▸ **THE TASK**
In the data below, the answer is the run of lines from the line containing "桃園徵信公司 (82, 1988)" through the line containing "跳到主文 (37, 197)", both included; print it exactly and nothing else.

--- GIVEN RECORDS Enclosed Below ---

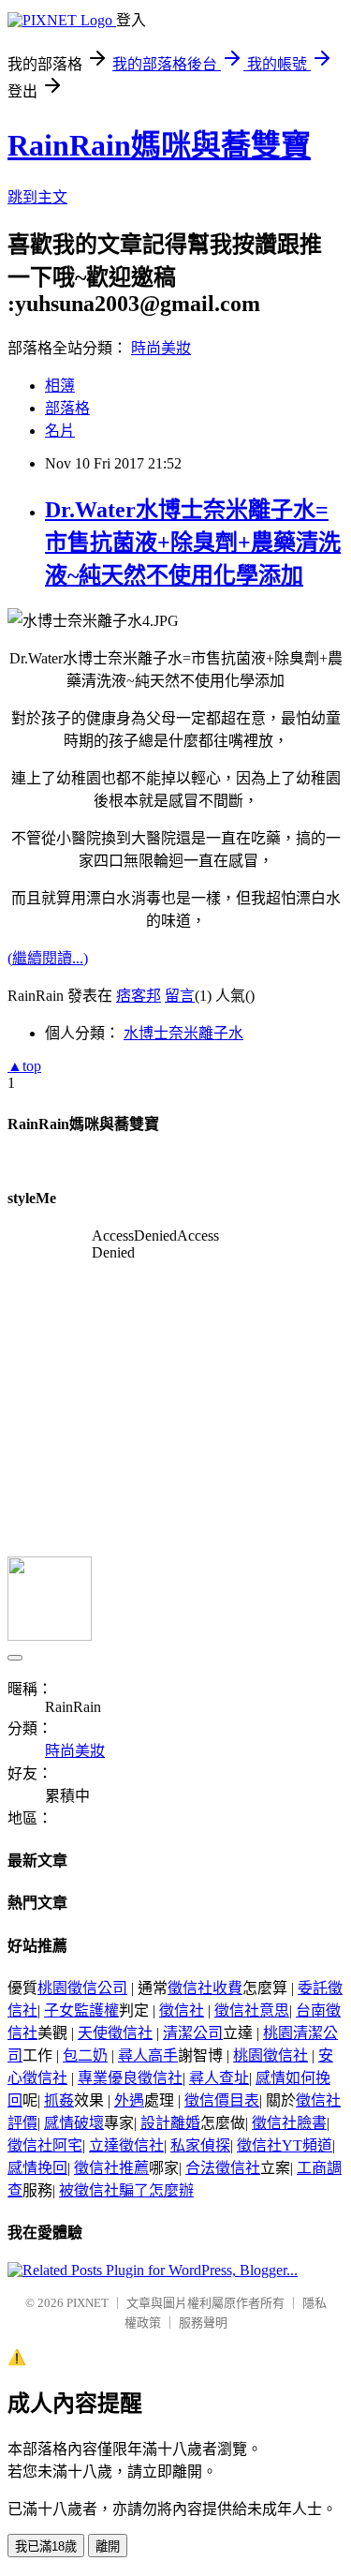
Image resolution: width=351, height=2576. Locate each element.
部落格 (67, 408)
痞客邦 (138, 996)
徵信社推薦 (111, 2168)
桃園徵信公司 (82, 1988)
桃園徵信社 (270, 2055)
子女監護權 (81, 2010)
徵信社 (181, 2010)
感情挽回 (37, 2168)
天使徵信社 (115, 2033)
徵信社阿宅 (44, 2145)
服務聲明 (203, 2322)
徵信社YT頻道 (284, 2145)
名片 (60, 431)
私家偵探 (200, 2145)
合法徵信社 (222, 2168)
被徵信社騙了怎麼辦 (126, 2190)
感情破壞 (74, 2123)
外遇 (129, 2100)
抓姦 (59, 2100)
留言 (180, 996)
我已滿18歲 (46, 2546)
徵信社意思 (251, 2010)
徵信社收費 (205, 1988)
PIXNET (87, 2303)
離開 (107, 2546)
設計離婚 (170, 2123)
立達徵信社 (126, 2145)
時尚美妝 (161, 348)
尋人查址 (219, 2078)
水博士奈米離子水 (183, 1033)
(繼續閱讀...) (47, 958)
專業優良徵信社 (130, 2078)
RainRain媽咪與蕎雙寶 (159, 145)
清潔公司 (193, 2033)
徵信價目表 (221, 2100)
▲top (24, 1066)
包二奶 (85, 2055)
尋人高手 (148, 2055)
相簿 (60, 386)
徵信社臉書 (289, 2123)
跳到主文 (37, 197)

--- End of Enclosed GIVEN RECORDS ---
--- GIVEN RECORDS Enclosed Below ---

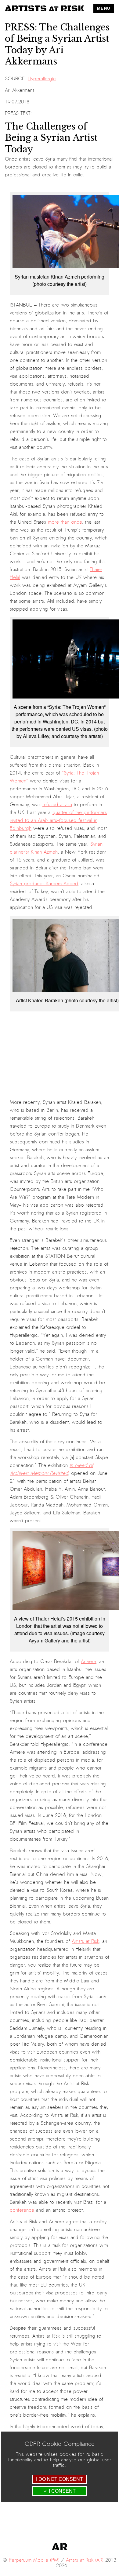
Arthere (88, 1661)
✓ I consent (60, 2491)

--- End of Enclosed GIVEN RECORDS ---

▸ **RESULT OF THIS TASK**
桃園徵信公司 (82, 1988)
桃園徵信社 (270, 2055)
子女監護權 (81, 2010)
徵信社 (181, 2010)
感情挽回 (37, 2168)
天使徵信社 (115, 2033)
徵信社阿宅 (44, 2145)
服務聲明 (203, 2322)
徵信社YT頻道 (284, 2145)
名片 (60, 431)
私家偵探 (200, 2145)
合法徵信社 (222, 2168)
被徵信社騙了怎麼辦 (126, 2190)
感情破壞 (74, 2123)
外遇 (129, 2100)
抓姦 (59, 2100)
留言 (180, 996)
我已滿18歲 (46, 2546)
徵信社意思 (251, 2010)
徵信社收費 (205, 1988)
PIXNET (87, 2303)
離開 (107, 2546)
設計離婚 (170, 2123)
立達徵信社 (126, 2145)
時尚美妝 (161, 348)
尋人查址 (219, 2078)
水博士奈米離子水 (183, 1033)
(繼續閱讀...) (47, 958)
專業優良徵信社 (130, 2078)
RainRain媽咪與蕎雙寶 (159, 145)
清潔公司 (193, 2033)
徵信價目表 (221, 2100)
▲top (24, 1066)
包二奶 (85, 2055)
尋人高手 (148, 2055)
相簿 (60, 386)
徵信社臉書 (289, 2123)
跳到主文 (37, 197)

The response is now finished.